## [TRY IT]
The entire listing below needs to be transcribed word for word.
### PROVIDED DATA ###
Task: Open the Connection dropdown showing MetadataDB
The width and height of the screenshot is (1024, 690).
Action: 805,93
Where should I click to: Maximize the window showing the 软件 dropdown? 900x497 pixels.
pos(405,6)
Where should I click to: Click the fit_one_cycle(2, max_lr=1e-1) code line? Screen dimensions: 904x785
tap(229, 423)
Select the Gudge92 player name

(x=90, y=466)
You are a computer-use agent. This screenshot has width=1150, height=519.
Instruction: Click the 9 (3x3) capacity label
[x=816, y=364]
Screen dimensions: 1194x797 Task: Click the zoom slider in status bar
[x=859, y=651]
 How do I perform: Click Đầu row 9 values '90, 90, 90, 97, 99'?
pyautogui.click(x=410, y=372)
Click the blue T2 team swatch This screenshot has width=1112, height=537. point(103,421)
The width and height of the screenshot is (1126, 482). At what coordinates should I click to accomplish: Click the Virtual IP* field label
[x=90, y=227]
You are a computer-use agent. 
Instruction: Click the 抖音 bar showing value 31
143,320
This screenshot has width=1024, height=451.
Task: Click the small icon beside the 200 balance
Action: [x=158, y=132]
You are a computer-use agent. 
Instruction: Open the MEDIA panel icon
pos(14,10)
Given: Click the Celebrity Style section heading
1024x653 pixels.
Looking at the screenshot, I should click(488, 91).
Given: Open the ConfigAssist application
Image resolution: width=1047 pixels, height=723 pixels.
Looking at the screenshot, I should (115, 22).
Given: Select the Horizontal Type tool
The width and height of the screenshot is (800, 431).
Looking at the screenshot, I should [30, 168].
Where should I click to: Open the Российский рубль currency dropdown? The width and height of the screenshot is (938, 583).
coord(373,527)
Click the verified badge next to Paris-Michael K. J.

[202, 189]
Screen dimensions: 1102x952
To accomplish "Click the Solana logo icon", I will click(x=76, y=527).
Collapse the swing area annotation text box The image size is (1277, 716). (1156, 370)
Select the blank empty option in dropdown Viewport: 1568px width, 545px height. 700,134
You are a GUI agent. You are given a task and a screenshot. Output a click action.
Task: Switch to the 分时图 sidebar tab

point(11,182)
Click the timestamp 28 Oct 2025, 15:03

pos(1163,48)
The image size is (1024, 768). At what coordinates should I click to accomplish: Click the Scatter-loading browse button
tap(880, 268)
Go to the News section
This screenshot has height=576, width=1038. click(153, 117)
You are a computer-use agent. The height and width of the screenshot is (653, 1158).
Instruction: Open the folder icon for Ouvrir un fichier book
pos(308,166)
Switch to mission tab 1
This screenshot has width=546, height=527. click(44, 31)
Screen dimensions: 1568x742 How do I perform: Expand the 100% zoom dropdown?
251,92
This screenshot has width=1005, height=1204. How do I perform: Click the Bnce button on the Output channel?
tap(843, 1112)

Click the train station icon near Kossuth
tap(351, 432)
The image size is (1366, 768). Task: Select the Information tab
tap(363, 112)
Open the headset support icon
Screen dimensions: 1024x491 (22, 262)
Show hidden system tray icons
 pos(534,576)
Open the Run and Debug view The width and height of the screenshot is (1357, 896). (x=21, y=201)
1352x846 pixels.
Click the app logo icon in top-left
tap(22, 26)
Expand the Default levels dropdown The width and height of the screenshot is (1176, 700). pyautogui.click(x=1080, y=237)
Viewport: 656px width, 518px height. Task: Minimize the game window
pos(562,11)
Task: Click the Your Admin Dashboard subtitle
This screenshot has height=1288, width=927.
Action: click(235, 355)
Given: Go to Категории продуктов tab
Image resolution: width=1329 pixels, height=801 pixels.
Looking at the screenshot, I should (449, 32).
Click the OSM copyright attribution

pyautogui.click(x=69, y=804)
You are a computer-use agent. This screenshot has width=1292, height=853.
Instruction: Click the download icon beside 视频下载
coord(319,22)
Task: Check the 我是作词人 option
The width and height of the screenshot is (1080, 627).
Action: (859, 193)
###
## [FINISHED EXERCISE]
Task: Open the Connection dropdown showing MetadataDB
The width and height of the screenshot is (1024, 690).
Action: 805,93
Where should I click to: Maximize the window showing the 软件 dropdown? 900x497 pixels.
pos(405,6)
Where should I click to: Click the fit_one_cycle(2, max_lr=1e-1) code line? Screen dimensions: 904x785
tap(229, 423)
Select the Gudge92 player name

(x=90, y=466)
You are a computer-use agent. This screenshot has width=1150, height=519.
Instruction: Click the 9 (3x3) capacity label
[x=816, y=364]
Screen dimensions: 1194x797 Task: Click the zoom slider in status bar
[x=859, y=651]
 How do I perform: Click Đầu row 9 values '90, 90, 90, 97, 99'?
pyautogui.click(x=410, y=372)
Click the blue T2 team swatch This screenshot has width=1112, height=537. point(103,421)
The width and height of the screenshot is (1126, 482). At what coordinates should I click to accomplish: Click the Virtual IP* field label
[x=90, y=227]
You are a computer-use agent. 
Instruction: Click the 抖音 bar showing value 31
143,320
This screenshot has width=1024, height=451.
Task: Click the small icon beside the 200 balance
Action: [x=158, y=132]
You are a computer-use agent. 
Instruction: Open the MEDIA panel icon
pos(14,10)
Given: Click the Celebrity Style section heading
1024x653 pixels.
Looking at the screenshot, I should click(488, 91).
Given: Open the ConfigAssist application
Image resolution: width=1047 pixels, height=723 pixels.
Looking at the screenshot, I should (115, 22).
Given: Select the Horizontal Type tool
The width and height of the screenshot is (800, 431).
Looking at the screenshot, I should [30, 168].
Where should I click to: Open the Российский рубль currency dropdown? The width and height of the screenshot is (938, 583).
coord(373,527)
Click the verified badge next to Paris-Michael K. J.

[202, 189]
Screen dimensions: 1102x952
To accomplish "Click the Solana logo icon", I will click(x=76, y=527).
Collapse the swing area annotation text box The image size is (1277, 716). (1156, 370)
Select the blank empty option in dropdown Viewport: 1568px width, 545px height. 700,134
You are a GUI agent. You are given a task and a screenshot. Output a click action.
Task: Switch to the 分时图 sidebar tab

point(11,182)
Click the timestamp 28 Oct 2025, 15:03

pos(1163,48)
The image size is (1024, 768). At what coordinates should I click to accomplish: Click the Scatter-loading browse button
tap(880, 268)
Go to the News section
This screenshot has height=576, width=1038. click(153, 117)
You are a computer-use agent. The height and width of the screenshot is (653, 1158).
Instruction: Open the folder icon for Ouvrir un fichier book
pos(308,166)
Switch to mission tab 1
This screenshot has width=546, height=527. click(44, 31)
Screen dimensions: 1568x742 How do I perform: Expand the 100% zoom dropdown?
251,92
This screenshot has width=1005, height=1204. How do I perform: Click the Bnce button on the Output channel?
tap(843, 1112)

Click the train station icon near Kossuth
tap(351, 432)
The image size is (1366, 768). Task: Select the Information tab
tap(363, 112)
Open the headset support icon
Screen dimensions: 1024x491 (22, 262)
Show hidden system tray icons
 pos(534,576)
Open the Run and Debug view The width and height of the screenshot is (1357, 896). (x=21, y=201)
1352x846 pixels.
Click the app logo icon in top-left
tap(22, 26)
Expand the Default levels dropdown The width and height of the screenshot is (1176, 700). pyautogui.click(x=1080, y=237)
Viewport: 656px width, 518px height. Task: Minimize the game window
pos(562,11)
Task: Click the Your Admin Dashboard subtitle
This screenshot has height=1288, width=927.
Action: click(235, 355)
Given: Go to Категории продуктов tab
Image resolution: width=1329 pixels, height=801 pixels.
Looking at the screenshot, I should (449, 32).
Click the OSM copyright attribution

pyautogui.click(x=69, y=804)
You are a computer-use agent. This screenshot has width=1292, height=853.
Instruction: Click the download icon beside 视频下载
coord(319,22)
Task: Check the 我是作词人 option
The width and height of the screenshot is (1080, 627).
Action: (859, 193)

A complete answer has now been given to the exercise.